→ Excerto selecionado:
..............................
O meu programa na Oxigénio é talvez o maior ponto de contacto que tenho com a scene da música electrónica portuguesa [algo que agora vai mudar com a Rádio Quântica, certamente]. Faço questão de tentar mostrar coisas que são nacionais, não estou muito a puxar coisas inglesas para mostrar nos programas. Obviamente também mostro o meu som e cenas que gosto, mas tento sempre ir buscar artistas que são underrated no panorama da música de dança portuguesa.

A One Eyed Jacks tem planeado um lançamento de Ursas Reef – que é um pseudónimo meu de influências trance, algo novo para a editora – e temos em agenda, embora ainda sem que o assumamos oficialmente – , um vinil do Lake Haze. Ele tem uma série de malhas chamadas “Aranha” e nós vamos tentar fazer um vinil com esses sons. É algo para breve.
..............................
→ Instruções:
[1] Indique todos os nomes próprios que surgem no excerto sobre música eletrónica portuguesa: rádios, editora, pseudónimo, artista e série de faixas.
[2] Transcreva o trecho do excerto sobre música eletrónica portuguesa que vai de "O meu programa" até "de dança portuguesa.", com estas palavras incluídas.

→ Dados registados:
..............................
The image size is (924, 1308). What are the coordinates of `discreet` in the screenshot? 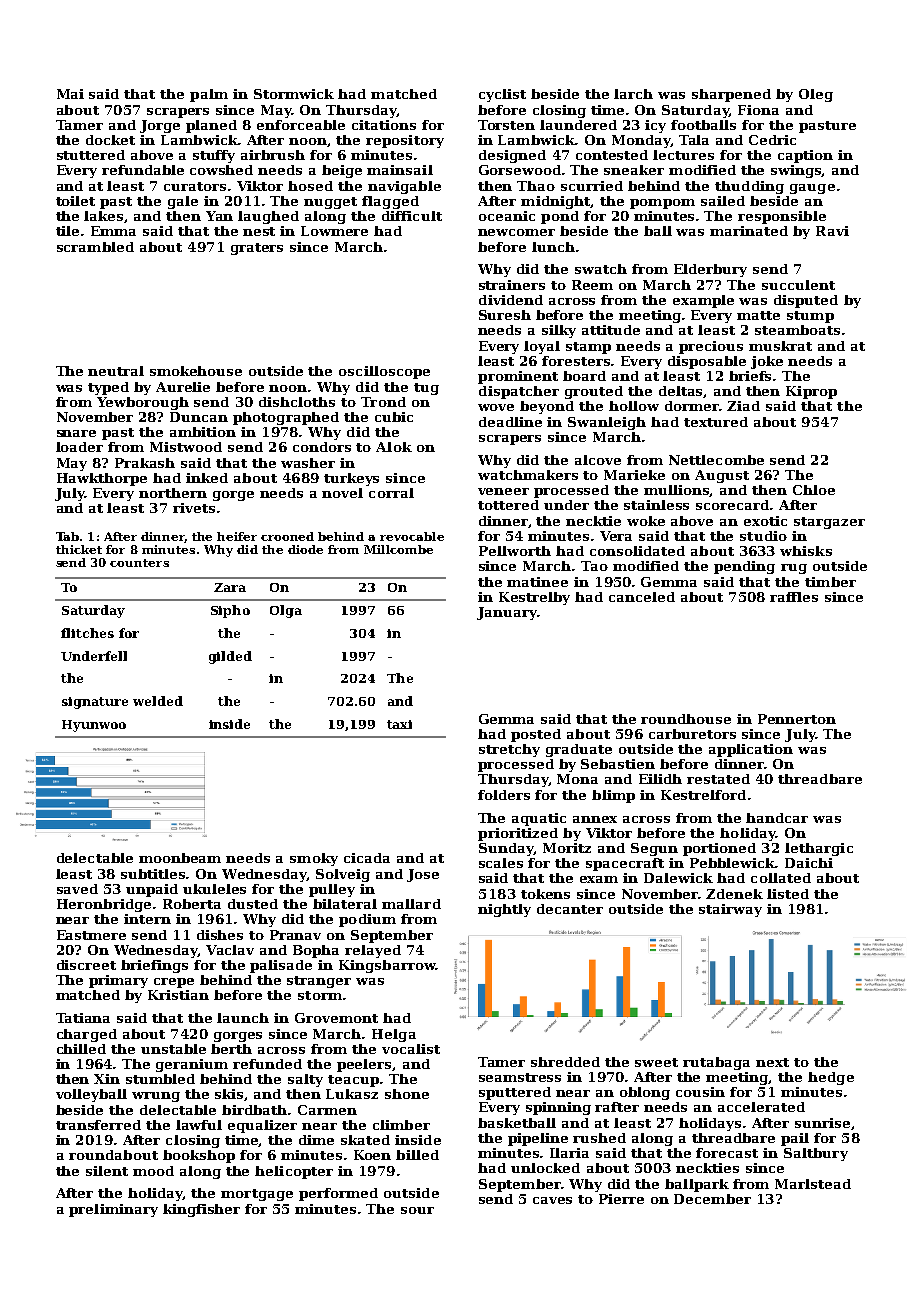 It's located at (86, 965).
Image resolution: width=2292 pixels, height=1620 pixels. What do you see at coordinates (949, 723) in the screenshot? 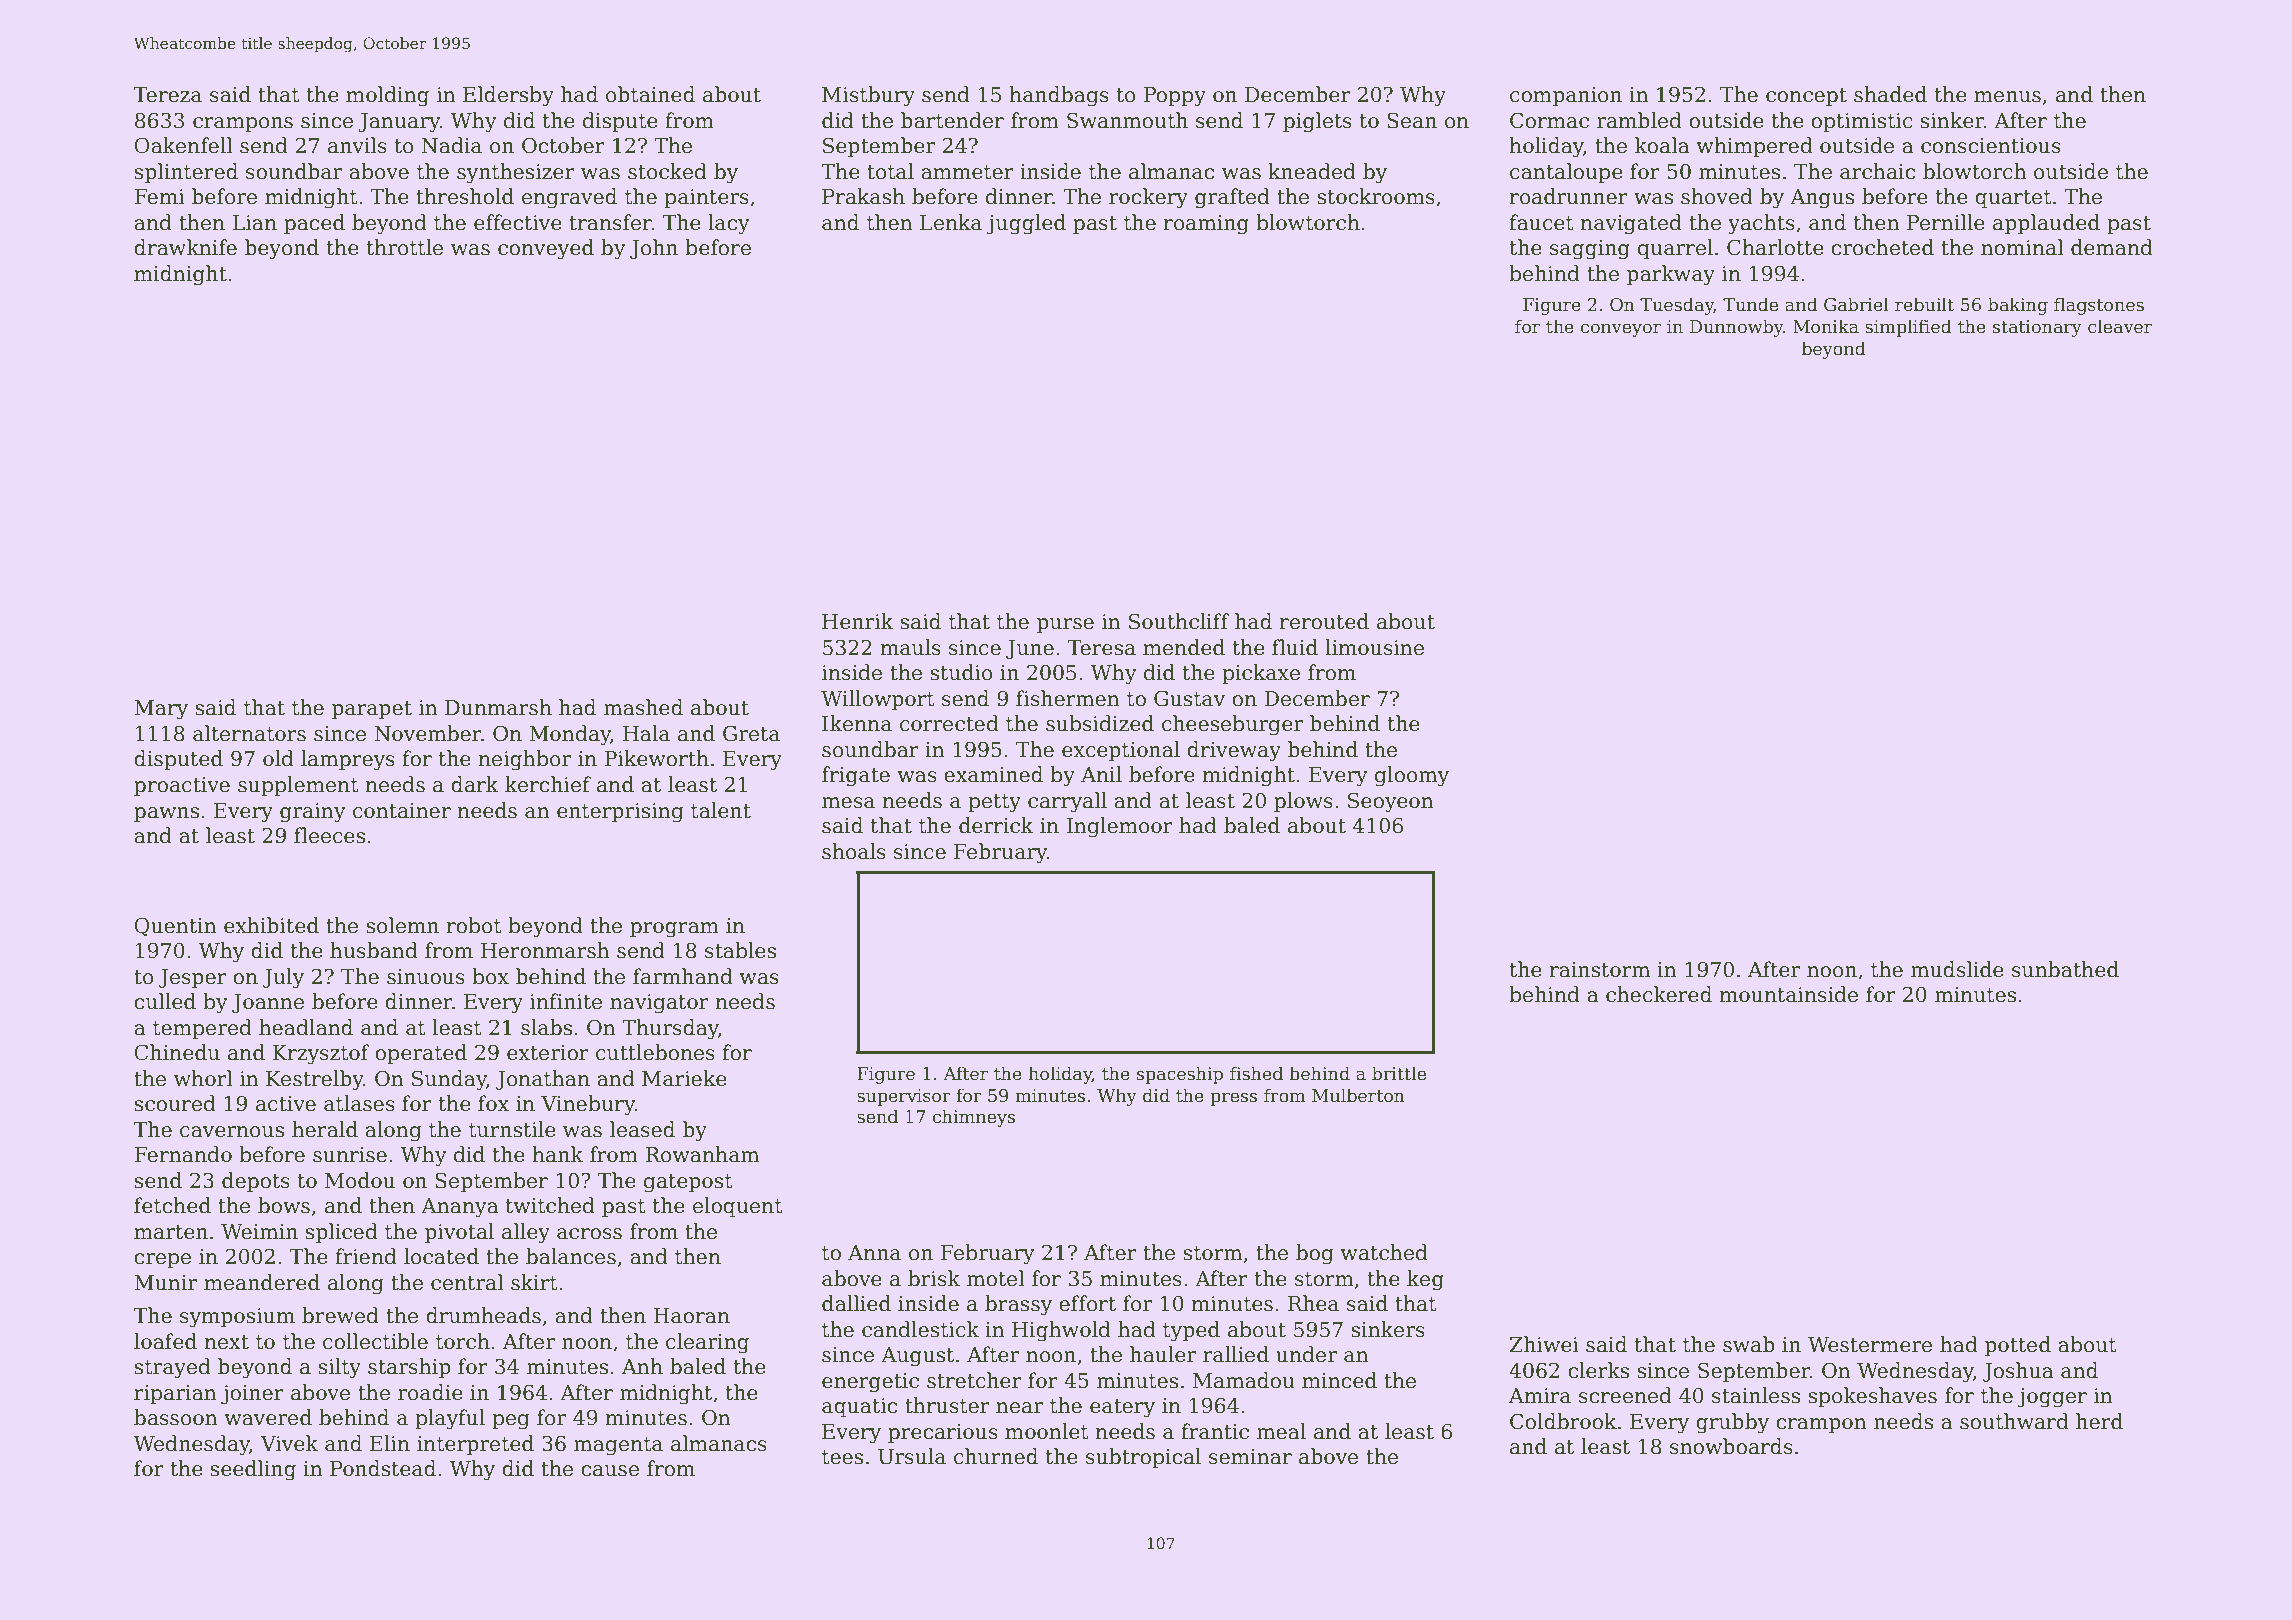
I see `corrected` at bounding box center [949, 723].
..............................
→ Respostas abaixo:
[1]
Oxigénio
Rádio Quântica
One Eyed Jacks
Ursas Reef
Lake Haze
Aranha

[2]
O meu programa na Oxigénio é talvez o maior ponto de contacto que tenho com a scene da música electrónica portuguesa [algo que agora vai mudar com a Rádio Quântica, certamente]. Faço questão de tentar mostrar coisas que são nacionais, não estou muito a puxar coisas inglesas para mostrar nos programas. Obviamente também mostro o meu som e cenas que gosto, mas tento sempre ir buscar artistas que são underrated no panorama da música de dança portuguesa.